1996 Compared to 1995
- ---------------------

Unless otherwise noted, discussions of fluctuations between 1996 and 1995 refer
to the nine months and quarters ended September 30, 1996 and 1995.

The sale of Desert Sands Village Apartments in June 1996 and North Cove
Apartments in June 1995 resulted in decreases in rental and service income,
interest expense on mortgage notes payable, depreciation, property operating
expenses, real estate taxes and property management fees during 1996 as
compared to 1995.  

Due to lower average cash balances as a result of a special distribution to
Limited Partners in October 1995, interest income on short-term investments
decreased during 1996 as compared to 1995.

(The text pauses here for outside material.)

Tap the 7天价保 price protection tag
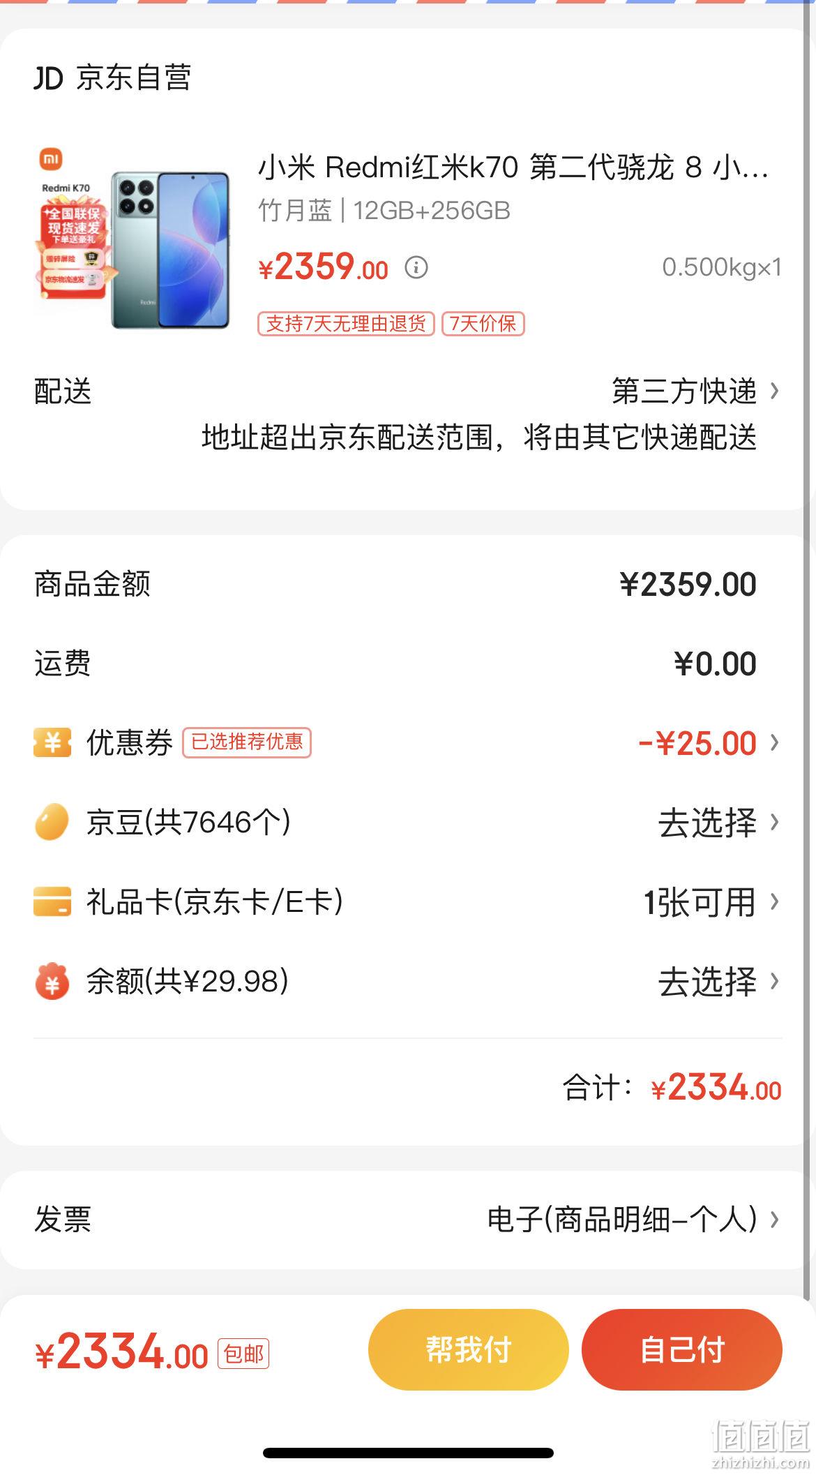 pos(483,324)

The Partnership reached a settlement with the seller of the Deer Oaks
Apartments in February 1996 and received $208,250 of settlement income relating
primarily to amounts due from the seller under the management and guarantee
agreement.

Primarily as a result of lower accounting and legal fees, administrative
expenses decreased during 1996 as compared to 1995.  Higher printing, postage
and investor processing costs incurred in connection with the Partnership's
response to a tender offer during 1996 partially offset this decrease.

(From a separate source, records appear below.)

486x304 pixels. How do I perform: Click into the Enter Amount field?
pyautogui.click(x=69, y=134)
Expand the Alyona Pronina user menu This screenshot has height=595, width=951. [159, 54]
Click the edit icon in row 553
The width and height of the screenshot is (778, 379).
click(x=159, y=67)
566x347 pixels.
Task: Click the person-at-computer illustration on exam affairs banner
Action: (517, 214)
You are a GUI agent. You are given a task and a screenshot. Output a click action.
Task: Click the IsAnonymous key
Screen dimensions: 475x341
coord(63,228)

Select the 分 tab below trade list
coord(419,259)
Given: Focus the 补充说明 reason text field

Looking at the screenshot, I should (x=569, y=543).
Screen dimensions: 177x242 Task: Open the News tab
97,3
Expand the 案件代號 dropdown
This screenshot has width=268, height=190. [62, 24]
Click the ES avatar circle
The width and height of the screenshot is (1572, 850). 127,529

In June 1996 and June 1995, the Partnership sold the Desert Sands Village
Apartments and the North Cove Apartments, respectively, and recognized gains on
sales of $7,982,491 and $2,711,565, respectively.  In connection with the sale
of Desert Sands, the Partnership fully amortized the remaining deferred
expenses in the amount of $56,825. Additionally, in June 1995, the first
mortgage loan collateralized by Deer Oaks Apartments was refinanced, and a
prepayment penalty of $43,153 was incurred.  In connection with the sale of
North Cove, the remaining unamortized deferred expenses in the amount of
$56,000 were fully amortized in 1995. For financial statement purposes, these
three amounts were recognized as extraordinary items and classified as debt
extinguishment expenses.

During 1995, the Partnership recognized an extraordinary gain on forgiveness of
debt of $40,653 in connection with the settlement reached with the seller of
the Springs Pointe and Desert Sands Village apartment complexes.  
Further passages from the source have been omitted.